The request —
Rewrite the data from its first line through the line containing "Open Data vencimento", inclusive, and keep every line. Raise each coordinate in the answers by 99, leaving all other text unchanged.

Dataset extract —
--------------------------------

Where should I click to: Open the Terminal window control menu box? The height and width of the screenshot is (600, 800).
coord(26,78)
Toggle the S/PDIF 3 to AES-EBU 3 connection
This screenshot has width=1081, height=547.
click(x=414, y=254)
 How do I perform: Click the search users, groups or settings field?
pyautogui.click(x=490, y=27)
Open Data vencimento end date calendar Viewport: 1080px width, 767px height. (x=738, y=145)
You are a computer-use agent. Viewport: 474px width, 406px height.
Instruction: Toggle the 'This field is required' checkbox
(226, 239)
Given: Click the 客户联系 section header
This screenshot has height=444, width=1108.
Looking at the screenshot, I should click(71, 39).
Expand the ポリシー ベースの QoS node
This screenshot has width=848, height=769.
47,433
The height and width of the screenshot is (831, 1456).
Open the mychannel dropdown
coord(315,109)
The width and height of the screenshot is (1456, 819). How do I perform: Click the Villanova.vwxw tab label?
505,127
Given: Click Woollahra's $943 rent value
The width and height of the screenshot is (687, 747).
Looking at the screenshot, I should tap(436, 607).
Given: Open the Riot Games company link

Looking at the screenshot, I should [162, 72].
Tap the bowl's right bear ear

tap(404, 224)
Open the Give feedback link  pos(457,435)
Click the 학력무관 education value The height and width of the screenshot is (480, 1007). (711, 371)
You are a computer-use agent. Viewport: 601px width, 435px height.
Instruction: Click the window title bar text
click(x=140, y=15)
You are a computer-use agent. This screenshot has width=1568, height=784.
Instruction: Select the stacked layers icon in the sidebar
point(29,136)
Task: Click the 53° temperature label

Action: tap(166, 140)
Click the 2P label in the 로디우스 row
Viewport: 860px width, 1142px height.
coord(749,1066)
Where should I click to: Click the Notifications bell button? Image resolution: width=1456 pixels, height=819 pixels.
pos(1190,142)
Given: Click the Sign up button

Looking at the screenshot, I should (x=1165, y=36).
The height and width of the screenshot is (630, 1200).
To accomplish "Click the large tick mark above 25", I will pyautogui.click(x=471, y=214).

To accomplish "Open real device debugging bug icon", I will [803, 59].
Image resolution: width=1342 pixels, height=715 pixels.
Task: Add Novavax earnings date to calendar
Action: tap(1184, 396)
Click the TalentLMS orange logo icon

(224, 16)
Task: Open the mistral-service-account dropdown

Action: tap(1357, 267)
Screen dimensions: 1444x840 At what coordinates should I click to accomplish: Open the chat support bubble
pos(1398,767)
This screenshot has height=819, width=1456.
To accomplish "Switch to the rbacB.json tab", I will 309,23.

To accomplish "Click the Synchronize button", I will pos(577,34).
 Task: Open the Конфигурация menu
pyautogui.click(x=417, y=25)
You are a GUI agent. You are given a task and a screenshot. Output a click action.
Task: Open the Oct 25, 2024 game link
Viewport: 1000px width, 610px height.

--------------------------------

Full solution —
Where should I click to: Open the Terminal window control menu box? The height and width of the screenshot is (600, 800).
coord(125,177)
Toggle the S/PDIF 3 to AES-EBU 3 connection
This screenshot has width=1081, height=547.
click(x=513, y=353)
 How do I perform: Click the search users, groups or settings field?
pyautogui.click(x=589, y=126)
Open Data vencimento end date calendar Viewport: 1080px width, 767px height. (x=837, y=244)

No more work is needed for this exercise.